Manjam
- Website type: Dating website
- Available in: English, Arabic, Chinese, Czech, Danish, Dutch, English, French, German, Greek, Hebrew, Hungarian, Indonesian, Italian, Japanese, Korean, Malaysian, Persian, Polish, Portuguese, Romanian, Russian, Spanish, Swedish, Thai, Turkish, Urdu
- Founded: London, UK
- Creator: Hubjet Limited
- Website: manjam.com
- Commercial: Yes
- Launched: 2004

= Manjam.com =

Social Networking website

Manjam was a social networking website that used GPS technology and social discovery to connect mutually attracted gay and bisexual men. With a large proportion of Manjam users based in Europe, the Middle East, and Southeast Asia, the website was translated into 28 different languages. In order to support users from these locations, Manjam had focused on translating the site into right-to-left languages such as Arabic, Hebrew, Persian, and Urdu. To date, Manjam is the first gay social web application targeted exclusively for communities speaking these languages. The site was active from 2004 to 2016, when it shut down.

==History==
Manjam was founded in October 2004 and was headquartered in London, England. According to its founders, the primary aim of Manjam was to give people in countries where same-sex relationships is criminalized the freedom to connect and express ideas openly without prejudice. According to the news website Techcrunch, Manjam offered listings for accommodation, business, and personal profiles. Free membership allowed users to access the listings, including IM, video, and audio messaging. In countries where many LGBT people experienced abuse, discrimination, honor killings, and murder, a survey of gay Iraqis by Michael Luongo found that Manjam was one of the most frequently used websites to facilitate social interaction.

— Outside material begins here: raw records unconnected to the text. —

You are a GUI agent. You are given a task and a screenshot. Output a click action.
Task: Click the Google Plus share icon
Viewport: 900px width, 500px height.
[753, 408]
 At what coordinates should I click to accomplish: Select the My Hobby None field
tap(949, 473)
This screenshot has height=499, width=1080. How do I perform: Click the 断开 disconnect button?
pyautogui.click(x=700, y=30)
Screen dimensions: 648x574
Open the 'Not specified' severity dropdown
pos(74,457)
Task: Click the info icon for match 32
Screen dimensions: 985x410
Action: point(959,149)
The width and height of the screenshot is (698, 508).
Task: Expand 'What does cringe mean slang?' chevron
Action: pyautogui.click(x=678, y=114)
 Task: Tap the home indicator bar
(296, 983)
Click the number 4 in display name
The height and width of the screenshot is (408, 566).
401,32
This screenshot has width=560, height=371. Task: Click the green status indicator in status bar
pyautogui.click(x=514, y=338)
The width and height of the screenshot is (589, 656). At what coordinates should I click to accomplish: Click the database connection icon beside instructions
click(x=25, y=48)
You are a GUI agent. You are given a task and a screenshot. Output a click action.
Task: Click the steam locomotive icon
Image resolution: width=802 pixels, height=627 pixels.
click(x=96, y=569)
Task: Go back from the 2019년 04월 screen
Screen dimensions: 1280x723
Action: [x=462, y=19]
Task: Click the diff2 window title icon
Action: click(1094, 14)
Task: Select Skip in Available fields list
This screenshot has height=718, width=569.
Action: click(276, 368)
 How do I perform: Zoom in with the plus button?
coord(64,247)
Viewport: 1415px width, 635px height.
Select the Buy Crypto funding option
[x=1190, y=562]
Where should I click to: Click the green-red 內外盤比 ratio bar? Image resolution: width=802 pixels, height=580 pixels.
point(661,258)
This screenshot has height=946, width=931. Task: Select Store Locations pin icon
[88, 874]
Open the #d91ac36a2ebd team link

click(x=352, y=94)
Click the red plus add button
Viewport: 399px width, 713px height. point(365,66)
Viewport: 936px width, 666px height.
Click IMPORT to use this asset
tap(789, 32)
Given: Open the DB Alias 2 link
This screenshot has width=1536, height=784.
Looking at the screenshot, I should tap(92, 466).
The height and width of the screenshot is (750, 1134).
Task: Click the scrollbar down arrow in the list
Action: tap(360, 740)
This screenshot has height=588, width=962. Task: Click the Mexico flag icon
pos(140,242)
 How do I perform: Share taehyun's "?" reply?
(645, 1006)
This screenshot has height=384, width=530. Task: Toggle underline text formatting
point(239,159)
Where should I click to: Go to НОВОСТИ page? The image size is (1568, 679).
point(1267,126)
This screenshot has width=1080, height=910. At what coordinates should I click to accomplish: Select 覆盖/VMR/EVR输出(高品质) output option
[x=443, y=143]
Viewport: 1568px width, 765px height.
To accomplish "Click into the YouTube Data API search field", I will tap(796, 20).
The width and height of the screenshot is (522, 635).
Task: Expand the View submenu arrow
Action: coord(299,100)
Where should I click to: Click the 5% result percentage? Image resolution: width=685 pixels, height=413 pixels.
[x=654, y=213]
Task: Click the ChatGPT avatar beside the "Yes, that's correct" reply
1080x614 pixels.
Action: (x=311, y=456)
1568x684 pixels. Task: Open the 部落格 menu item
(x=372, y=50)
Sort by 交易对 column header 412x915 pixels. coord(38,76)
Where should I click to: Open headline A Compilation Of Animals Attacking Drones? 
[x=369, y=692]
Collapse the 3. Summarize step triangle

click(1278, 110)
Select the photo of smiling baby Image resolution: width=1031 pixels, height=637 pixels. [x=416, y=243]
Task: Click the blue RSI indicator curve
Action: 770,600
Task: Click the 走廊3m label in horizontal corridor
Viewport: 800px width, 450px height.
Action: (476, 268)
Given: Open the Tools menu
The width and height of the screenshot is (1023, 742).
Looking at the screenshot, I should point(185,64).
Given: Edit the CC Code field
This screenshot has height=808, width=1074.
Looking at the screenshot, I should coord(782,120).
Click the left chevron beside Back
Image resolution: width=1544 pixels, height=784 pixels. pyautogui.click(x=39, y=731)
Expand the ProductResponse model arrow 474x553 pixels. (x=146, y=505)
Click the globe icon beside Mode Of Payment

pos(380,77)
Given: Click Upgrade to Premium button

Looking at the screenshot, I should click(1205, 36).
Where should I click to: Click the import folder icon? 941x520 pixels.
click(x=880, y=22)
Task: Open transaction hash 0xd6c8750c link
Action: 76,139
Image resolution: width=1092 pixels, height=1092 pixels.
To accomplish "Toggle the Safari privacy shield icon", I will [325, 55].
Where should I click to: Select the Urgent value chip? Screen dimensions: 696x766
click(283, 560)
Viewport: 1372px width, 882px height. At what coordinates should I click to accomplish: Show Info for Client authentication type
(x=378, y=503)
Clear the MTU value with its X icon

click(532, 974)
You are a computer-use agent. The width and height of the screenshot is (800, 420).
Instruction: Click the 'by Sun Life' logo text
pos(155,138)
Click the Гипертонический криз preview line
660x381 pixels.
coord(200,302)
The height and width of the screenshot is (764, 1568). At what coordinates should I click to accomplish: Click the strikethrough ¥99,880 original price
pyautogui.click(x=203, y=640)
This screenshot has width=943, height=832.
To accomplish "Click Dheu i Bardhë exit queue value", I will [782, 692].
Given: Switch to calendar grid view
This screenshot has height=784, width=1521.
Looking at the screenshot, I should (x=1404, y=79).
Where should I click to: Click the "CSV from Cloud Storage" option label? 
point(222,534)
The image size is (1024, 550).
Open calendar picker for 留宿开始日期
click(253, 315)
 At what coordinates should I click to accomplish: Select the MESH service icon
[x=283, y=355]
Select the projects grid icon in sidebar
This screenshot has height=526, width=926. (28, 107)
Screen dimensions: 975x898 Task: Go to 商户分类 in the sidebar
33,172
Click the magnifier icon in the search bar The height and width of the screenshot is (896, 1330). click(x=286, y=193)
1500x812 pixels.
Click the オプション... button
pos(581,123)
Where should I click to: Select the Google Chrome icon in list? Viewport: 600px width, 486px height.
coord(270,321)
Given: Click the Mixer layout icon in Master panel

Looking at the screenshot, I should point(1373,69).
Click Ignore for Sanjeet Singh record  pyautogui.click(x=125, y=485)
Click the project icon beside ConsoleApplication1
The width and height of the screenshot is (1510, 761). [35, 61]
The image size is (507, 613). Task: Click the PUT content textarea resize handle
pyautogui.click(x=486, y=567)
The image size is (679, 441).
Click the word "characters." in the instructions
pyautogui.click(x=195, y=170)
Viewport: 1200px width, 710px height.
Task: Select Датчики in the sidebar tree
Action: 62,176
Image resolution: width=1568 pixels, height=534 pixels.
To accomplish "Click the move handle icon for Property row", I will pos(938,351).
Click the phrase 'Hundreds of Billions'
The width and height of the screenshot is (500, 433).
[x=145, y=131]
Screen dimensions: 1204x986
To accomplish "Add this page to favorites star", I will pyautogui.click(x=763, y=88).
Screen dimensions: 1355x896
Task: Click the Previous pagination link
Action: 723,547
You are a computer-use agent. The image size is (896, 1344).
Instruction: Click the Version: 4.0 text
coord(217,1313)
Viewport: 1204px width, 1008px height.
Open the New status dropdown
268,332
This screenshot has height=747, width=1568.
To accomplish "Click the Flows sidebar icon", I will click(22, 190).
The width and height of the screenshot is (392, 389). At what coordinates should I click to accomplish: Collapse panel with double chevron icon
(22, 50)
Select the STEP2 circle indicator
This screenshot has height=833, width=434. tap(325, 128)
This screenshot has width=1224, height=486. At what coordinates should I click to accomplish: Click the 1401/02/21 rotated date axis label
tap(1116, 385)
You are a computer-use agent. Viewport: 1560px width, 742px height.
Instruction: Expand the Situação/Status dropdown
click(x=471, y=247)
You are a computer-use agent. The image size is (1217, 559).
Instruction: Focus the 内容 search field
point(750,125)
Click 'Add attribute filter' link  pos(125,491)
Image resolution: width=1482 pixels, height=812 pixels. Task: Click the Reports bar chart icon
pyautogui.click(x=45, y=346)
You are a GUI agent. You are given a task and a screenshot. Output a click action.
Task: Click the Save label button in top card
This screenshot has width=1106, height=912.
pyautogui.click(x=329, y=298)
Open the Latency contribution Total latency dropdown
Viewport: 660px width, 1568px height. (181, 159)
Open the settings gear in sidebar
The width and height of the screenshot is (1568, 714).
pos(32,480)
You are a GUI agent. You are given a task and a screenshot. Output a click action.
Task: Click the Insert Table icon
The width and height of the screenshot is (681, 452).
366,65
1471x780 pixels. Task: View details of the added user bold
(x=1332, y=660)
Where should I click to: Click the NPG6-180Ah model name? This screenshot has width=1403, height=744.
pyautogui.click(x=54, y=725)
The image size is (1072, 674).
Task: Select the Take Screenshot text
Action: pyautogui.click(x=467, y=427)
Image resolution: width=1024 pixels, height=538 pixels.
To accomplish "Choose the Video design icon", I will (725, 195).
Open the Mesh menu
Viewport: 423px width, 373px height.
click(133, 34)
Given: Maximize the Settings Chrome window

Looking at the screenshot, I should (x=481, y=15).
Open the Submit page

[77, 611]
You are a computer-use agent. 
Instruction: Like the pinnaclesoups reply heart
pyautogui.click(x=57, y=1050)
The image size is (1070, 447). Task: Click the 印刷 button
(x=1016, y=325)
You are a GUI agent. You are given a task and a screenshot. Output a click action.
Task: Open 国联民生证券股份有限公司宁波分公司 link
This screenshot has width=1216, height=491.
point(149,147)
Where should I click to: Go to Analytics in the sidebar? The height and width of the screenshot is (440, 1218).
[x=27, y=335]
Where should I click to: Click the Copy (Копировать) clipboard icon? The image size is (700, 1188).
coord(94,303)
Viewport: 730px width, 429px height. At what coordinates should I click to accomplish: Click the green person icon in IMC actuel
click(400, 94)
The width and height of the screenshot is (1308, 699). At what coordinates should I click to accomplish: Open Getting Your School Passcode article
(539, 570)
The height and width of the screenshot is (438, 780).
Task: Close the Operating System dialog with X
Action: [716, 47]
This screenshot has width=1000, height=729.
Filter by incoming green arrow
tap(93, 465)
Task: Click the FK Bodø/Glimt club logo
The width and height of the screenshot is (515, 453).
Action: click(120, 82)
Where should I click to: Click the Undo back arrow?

In 2016, the website shut down and ended all operations.

==Technology==
Manjam was a cross-platform web application, accessible via the mobile devices web browser. It did not require downloading onto the user's mobile device in order to be accessed. Built using open standards such as HTML5, JavaScript and CSS3, the Manjam web app was designed to work seamlessly across all smartphone, tablet and desktop devices. The web app drew on location-based technology that allowed users to set a specific location and search any other users within their local radius. Manjam used responsive web design to adapt to different screen sizes automatically, thus enabled users to access data across all modern browsers such as Google Chrome, Apple Safari, Microsoft Internet Explorer, and was fully compatible with Apple iOS, Google Android, Windows Phone and BlackBerry.

==Membership==
Since launching in 2004, more than 2 million members had registered to use the service. 1 million of which were based in Europe. Membership access to Manjam was free, however the site also provided users with a premium subscription-based service called Manjam Gold. Upgrading to Gold granted users access to enhanced features and superpowers such as priority listing, unlimited chat, unlimited contacts, and unlimited views.
As of the year 2017, the website is officially closed and is non-functional.

==Visibility==
According to web traffic data site Alexa Internet, Manjam achieved high online visibility in Middle Eastern countries such as Iran, Egypt, Iraq, Kuwait, Lebanon, and Qatar.